A giant crane installed on an offshore wind farm installation vessel at a facility in the German port of Rostock crashed during load testing on Saturday, causing damage to the hull.

Asia-based industry officials said that tonnes of steel from the crane fell on to the deck of Orion 1 vessel, causing the hull to sway, although it has stayed afloat.

The cause of the crash is under investigation and the hull is being assessed for damage.

Video footage of the crash was posted online by Offshorewind EU.

Engineering, procurement and construction work on the vessel is being provided by an unidentified Chinese yard.

The hull was completed in October and was sent to Liebherr Rostock in Germany for installation of the crane, which was completed in February.

GeoSea a subsidiary of Belgium’s DEME, will operate the vessel, whose basic design is provided by Dutch engineering house C-Job.

Liebherr, supplier of the HLC 295000 crane, says the HLC boom alone is 160 metres long and the whole crane has a height of 90 metres.

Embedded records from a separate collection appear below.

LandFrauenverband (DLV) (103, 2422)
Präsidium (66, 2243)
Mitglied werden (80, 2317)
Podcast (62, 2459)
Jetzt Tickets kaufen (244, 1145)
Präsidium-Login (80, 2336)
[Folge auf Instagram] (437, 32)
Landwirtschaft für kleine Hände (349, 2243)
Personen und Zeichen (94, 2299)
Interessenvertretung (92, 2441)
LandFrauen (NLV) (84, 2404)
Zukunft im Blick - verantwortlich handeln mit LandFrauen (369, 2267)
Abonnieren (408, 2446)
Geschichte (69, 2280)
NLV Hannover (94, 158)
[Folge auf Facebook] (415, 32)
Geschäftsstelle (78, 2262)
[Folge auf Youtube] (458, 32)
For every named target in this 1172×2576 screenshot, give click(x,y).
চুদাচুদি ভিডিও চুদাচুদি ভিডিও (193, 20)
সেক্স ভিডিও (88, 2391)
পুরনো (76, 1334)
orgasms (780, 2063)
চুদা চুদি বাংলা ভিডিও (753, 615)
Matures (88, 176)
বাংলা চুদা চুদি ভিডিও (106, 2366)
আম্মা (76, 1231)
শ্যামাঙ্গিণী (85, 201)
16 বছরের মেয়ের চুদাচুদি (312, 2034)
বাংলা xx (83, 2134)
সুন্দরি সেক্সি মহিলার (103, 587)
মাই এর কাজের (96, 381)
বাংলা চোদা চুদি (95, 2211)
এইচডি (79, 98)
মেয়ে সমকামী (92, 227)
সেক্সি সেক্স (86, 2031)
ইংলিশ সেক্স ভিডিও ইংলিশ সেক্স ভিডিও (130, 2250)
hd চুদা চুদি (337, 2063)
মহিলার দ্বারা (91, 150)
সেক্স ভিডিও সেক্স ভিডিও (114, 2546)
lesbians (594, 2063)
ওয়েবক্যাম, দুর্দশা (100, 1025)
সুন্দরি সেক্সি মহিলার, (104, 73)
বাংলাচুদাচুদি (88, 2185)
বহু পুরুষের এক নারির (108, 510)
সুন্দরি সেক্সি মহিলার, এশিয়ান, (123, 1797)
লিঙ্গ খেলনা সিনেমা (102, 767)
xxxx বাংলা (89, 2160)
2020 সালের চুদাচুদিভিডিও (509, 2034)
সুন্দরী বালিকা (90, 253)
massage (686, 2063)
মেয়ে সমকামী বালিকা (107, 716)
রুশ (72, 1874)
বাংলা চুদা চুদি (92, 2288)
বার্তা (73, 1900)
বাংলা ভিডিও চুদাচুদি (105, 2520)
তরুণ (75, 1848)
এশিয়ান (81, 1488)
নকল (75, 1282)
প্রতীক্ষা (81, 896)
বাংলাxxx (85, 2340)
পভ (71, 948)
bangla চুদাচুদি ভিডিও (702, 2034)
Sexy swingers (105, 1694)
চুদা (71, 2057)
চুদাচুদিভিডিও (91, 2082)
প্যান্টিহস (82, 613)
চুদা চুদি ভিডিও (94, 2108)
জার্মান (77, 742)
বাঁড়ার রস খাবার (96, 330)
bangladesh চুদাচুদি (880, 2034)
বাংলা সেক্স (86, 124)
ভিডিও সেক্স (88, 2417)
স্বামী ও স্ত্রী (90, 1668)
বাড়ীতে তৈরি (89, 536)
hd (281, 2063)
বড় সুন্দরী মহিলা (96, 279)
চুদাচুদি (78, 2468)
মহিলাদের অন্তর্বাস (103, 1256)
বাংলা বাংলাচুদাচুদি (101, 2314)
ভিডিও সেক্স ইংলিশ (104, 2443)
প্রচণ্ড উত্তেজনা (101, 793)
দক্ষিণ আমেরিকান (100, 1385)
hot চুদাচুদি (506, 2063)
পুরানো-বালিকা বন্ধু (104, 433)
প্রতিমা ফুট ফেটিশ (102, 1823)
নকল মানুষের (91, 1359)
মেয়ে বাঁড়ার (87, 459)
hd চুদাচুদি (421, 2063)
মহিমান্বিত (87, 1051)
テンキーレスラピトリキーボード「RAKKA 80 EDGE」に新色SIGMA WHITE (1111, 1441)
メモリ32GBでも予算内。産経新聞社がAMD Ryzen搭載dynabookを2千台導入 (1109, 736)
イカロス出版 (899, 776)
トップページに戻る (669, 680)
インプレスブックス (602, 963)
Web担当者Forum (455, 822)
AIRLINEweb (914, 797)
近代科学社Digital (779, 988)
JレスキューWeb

Assembled on a huge pedestal, “the crane is going to have a lifting height of up to 180 metres – almost twice as high as the Statue of Liberty in New York,” it has previously said.

With a lifting capacity of 5000 tonnes at more than 30 metres outreach, the HLC 295000 is designed to lift nine fully-laden A380 airplanes in one go.

The gantry crane provides optimum flexibility for handling all types of heavy goods, according to Liebherr.

The initial plan calls for delivery of the vessel to DEME in the second half of May. The vessel is on charter to install jackets of the Moray East offshore wind farm in Scotland.

It is not clear if the crane accident will lead to a delay in operations at the wind farm, currently scheduled to start in 2022.